WORK TASK: Give back only one number: how many lines in the data below contain the word "screenshot".
── PROVIDED INFORMATION ──
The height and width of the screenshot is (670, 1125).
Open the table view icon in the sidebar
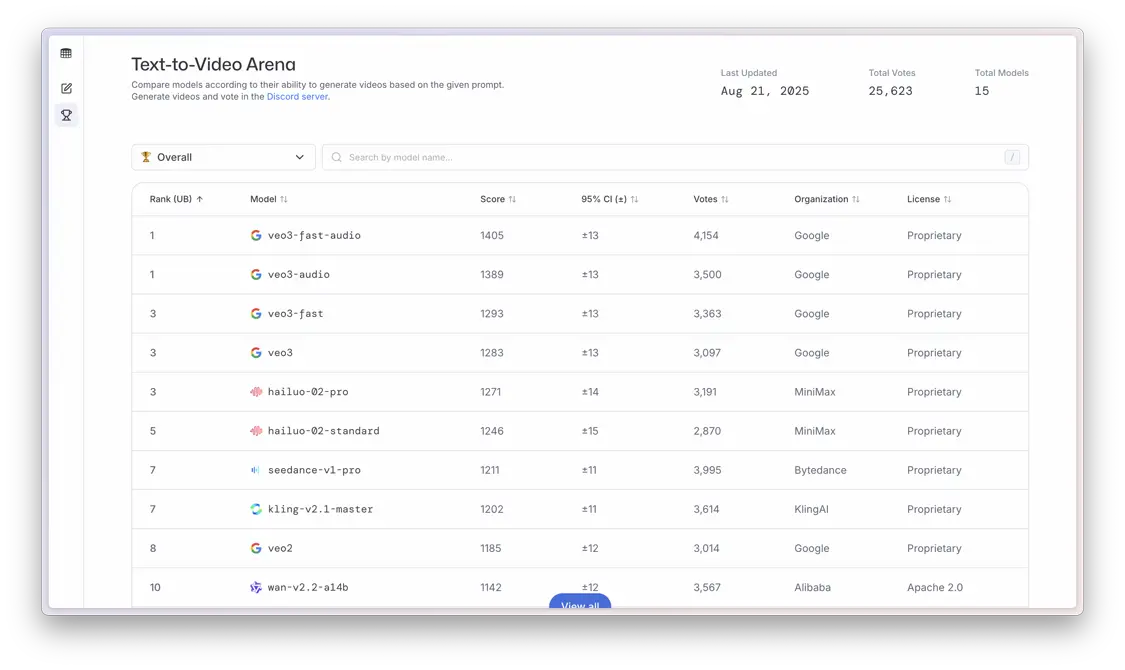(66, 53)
───
── PROVIDED INFORMATION ──
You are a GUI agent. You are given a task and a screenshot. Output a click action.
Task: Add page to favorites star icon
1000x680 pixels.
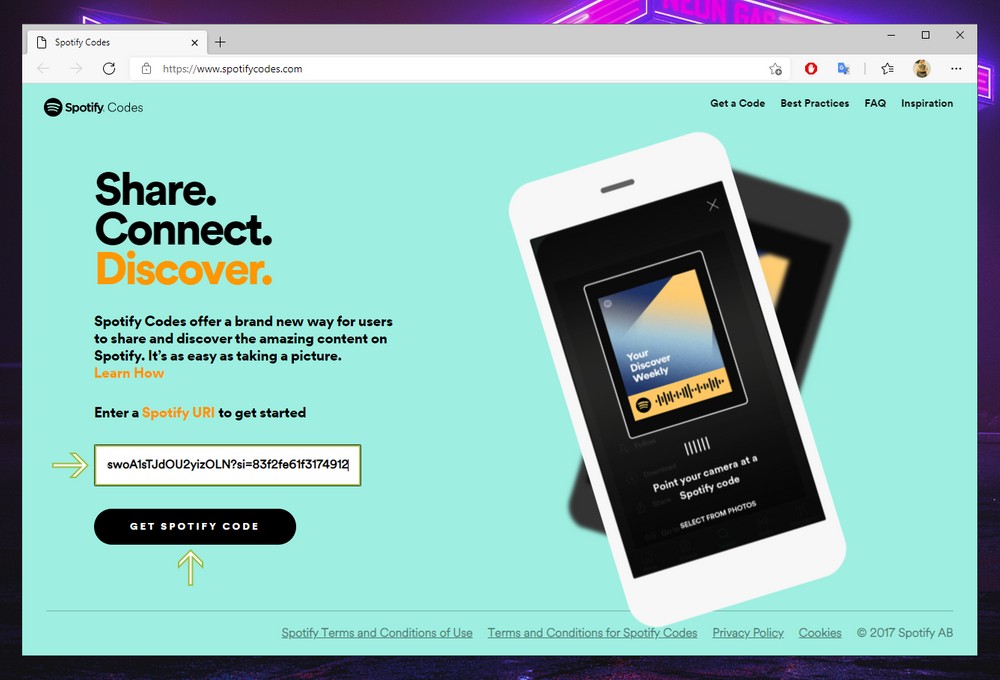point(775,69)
───
ANSWER BOX: 2